Act 13 was an overreach, but Justice Castille may have matched it with his hyperbole:
“The forests may not be primordial, but they have returned and are beautiful nonetheless; the mountains and valleys remain; the riverways remain too, not as pure as when William Penn first laid eyes on his colonial charter, but cleaner and better than they were in a relatively recent past… But the landscape bears visible scars, too, as reminders of the past efforts of man to exploit Pennsylvania’s natural assets.…By any reasonable account, the exploitation of the Marcellus Shale Formation will produce a detrimental effect on the environment, on the people, their children, and future generations, and potentially on the public purse, perhaps rivaling the environmental effects of coal extraction. The litigation was not available in the nineteen century, since there was no Environmental Rights Amendment. The response is available now.”
If it is so clear that exploitation of the Marcellus Shale Formation will produce a detrimental effect on the environment (especially when the basis for this statement appears to be solely affidavits supplied by certain citizens and there are so many scientific studies that reach so many different conclusions), then could not the same be said of many other activities? Will road construction not cause such a detriment – increase in traffic and congestion, noise at all hours, degradation of air quality? What about building a chemical plant that could employ thousands of people?

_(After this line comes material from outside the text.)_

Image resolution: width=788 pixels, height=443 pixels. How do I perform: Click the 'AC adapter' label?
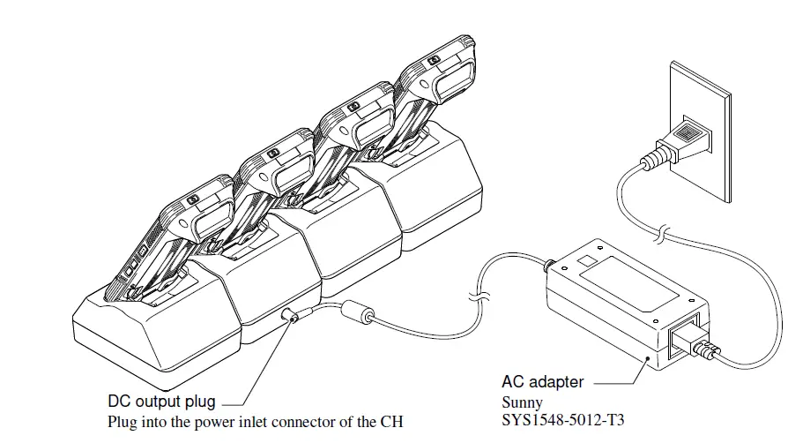coord(542,382)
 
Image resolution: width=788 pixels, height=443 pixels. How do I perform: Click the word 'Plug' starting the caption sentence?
coord(121,421)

Has the Environmental Rights Amendment been established as a club that can be used to stop, or at least delay for years, any substantial industrial activity in Pennsylvania?
In the aftermath of Robinson, we are left with far more questions than answers. Zoning and land use law in Pennsylvania should revert back to the themes articulated in the Range Resources v. Salem and Huntley & Huntley v. Borough of Oakmont cases, which I’ve written about numerous times previously. However, can a municipality, even one with an industrial history like Pittsburgh, use its zoning power to make it so difficult to obtain the proper permits that operationally it bans hydraulic fracturing in the entire City? The Court chose not to address anything further than it had to on these and other issues, possibly a defendable legal construct but one certain to generate years of uncertainty.
If, following Robinson, we cannot say what comes next legally, we can say this about the industry as a whole. Justice Castille’s opinion is a powerful indictment on the industry’s way of interacting with the people of the Commonwealth of Pennsylvania.
Given its economic benefits, and the fact that, Justice Castille’s words notwithstanding, environmental degradation has been remarkably limited, one might expect there to be public derision with this decision. There has not been. That is a function both of the overreach of Act 13, as well as the poor job the industry has done in understanding the Northeast. Clearly, the public relations staff, lawyers, landmen and other professionals who interact with the public have not endeared themselves.
As the industry now must engage people in all localities in Pennsylvania, it needs a new strategy to impress upon Pennsylvanians what the industry brings to the table, how it understands local concerns and how it will not repeat the abuses that characterized other industries in the past.